After a successful early summer campaign convinced Target to ask gun advocates to leave their weapons outside stores, a grassroots group of mothers is taking on another heavyweight: Kroger grocery stores. On Thursday, Moms Demand Action for Gun Sense in America launched a advertising campaign that calls into question “Kroger’s policy to allow the open carry of loaded weapons inside its stores, but to prohibit food, skateboarding, and shirtless men.”
The group, which is nonpartisan but has been partially funded by former New York City Mayor Michael Bloomberg, spent six figures on advertisements in several print newspapers, online, and on billboards. The ads provide a striking contrast between actions that don’t harm anyone—after all, no one gets hurt if a little girl is eating ice cream—and someone carrying a loaded rifle in a grocery store. “One of them isn’t welcome at Kroger. Guess which one,” reads the ad copy.
Some shoppers may not realize that their local grocery is owned by Kroger. Along with Kroger stores, the corporate behemoth operates Fred Meyer, Food4Less, Harris Teeter, and Ralph’s stores. The Cincinnati, Ohio–based company is the second-largest retailer in the United States after Walmart, and the moms believe it’s time for Kroger to stick to groceries, not guns.
“In all states, but especially those where gun laws are lax, businesses have an obligation to protect their employees and patrons,” Shannon Watts, founder of Moms Demand Action, said in a statement. Watts founded the organization the day after the Sandy Hook Elementary School massacre, which took the lives of 26 people—20 children and six adults.
Along with the advertisements, the moms have launched a petition directed at Kroger Company President and COO Michael Ellis and CEO W. Rodney McMullen. “Please keep your employees, customers, and their families safe from the threat of gun violence by prohibiting people from openly carrying weapons in your stores,” states the petition. According to Moms Demand Action, more than 100,000 people have signed the petition.
On the group’s Facebook page, the gun sense organization posted a photo of a man carrying a loaded weapon in a Kroger store in Tennessee. “Most state laws are so lax that open carry is allowed without background checks, permitting or training,” wrote the organization. “Kroger's refusal to stop open carry is putting customers and employees at risk.”
However, Keith Dailey, Kroger’s director of media relations, released a statement clarifying the grocer’s policy on firearms. “Millions of customers are present in our busy grocery stores every day and we don't want to put our associates in a position of having to confront a customer who is legally carrying a gun,” wrote Dailey. “That is why our long-standing policy on this issue is to follow state and local laws and to ask customers to be respectful of others while shopping. We know that our customers are passionate on both sides of this issue and we trust them to be responsible in our stores.”

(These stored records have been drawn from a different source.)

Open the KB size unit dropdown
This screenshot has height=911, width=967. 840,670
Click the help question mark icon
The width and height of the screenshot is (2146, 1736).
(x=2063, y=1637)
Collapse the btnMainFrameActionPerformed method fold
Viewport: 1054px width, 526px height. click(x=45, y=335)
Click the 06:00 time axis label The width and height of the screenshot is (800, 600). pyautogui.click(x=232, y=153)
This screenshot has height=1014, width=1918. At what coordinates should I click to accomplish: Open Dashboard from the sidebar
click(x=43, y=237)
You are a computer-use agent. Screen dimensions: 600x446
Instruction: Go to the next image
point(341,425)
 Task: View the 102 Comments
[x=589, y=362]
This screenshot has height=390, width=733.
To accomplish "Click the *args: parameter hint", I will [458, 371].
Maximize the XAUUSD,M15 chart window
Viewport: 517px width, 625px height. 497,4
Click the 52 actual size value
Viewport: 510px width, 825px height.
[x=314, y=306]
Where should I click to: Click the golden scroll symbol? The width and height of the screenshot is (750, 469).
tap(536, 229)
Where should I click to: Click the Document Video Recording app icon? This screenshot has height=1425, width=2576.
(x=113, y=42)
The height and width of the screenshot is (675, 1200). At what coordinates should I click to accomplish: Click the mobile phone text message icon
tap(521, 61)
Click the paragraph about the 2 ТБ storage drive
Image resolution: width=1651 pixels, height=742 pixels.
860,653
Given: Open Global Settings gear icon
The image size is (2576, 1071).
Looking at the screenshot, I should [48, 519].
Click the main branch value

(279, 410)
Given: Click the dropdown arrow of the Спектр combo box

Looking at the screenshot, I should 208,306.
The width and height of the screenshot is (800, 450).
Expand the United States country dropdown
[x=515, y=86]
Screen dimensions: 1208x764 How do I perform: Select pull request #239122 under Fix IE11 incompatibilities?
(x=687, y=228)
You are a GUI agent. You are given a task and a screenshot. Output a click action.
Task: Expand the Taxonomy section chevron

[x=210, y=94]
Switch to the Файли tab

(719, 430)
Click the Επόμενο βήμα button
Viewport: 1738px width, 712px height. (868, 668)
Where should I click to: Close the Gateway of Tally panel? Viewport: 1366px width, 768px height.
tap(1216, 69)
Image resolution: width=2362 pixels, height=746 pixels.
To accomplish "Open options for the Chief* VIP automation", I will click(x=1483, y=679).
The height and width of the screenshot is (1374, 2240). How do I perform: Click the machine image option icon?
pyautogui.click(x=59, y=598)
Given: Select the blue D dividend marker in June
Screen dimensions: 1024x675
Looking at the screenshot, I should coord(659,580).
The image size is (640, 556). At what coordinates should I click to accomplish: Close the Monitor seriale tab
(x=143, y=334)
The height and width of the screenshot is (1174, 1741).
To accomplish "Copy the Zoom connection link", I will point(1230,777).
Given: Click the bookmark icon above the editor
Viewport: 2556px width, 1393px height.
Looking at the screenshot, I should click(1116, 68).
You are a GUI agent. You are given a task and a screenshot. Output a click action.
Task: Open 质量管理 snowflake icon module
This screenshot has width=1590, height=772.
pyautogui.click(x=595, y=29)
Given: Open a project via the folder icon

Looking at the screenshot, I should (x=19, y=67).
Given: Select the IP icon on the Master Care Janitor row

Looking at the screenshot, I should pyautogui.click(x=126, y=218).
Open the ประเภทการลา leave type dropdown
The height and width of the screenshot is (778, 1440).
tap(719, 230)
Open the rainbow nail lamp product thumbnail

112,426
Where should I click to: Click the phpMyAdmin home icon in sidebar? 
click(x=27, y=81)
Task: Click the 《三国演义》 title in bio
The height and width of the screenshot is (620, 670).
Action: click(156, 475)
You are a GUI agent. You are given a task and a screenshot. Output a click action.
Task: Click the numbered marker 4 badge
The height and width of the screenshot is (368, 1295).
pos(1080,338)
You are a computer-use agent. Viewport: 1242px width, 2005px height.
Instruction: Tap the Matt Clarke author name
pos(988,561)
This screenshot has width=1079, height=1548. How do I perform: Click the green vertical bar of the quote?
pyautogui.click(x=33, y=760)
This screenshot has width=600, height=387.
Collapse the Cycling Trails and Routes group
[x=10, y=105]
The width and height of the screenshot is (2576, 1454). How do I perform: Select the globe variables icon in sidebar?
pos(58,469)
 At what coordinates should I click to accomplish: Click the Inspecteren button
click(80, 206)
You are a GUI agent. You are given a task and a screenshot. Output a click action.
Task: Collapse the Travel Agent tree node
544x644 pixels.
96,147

On the Kroger Facebook page, both supporters and detractors of the anti–open carry petition are weighing in.
“Hi Kroger. Just [want] to tell you I skipped your store today and shopped elsewhere due to your lack of a sensible policy on guns in your stores,” wrote a commenter named Paula Scott.
“Well, I needed some groceries. So I went to Kroger,” replied a commenter named Julie Bush. “And guess what? I didn't get shot. No one pulled out their gun and started shooting.”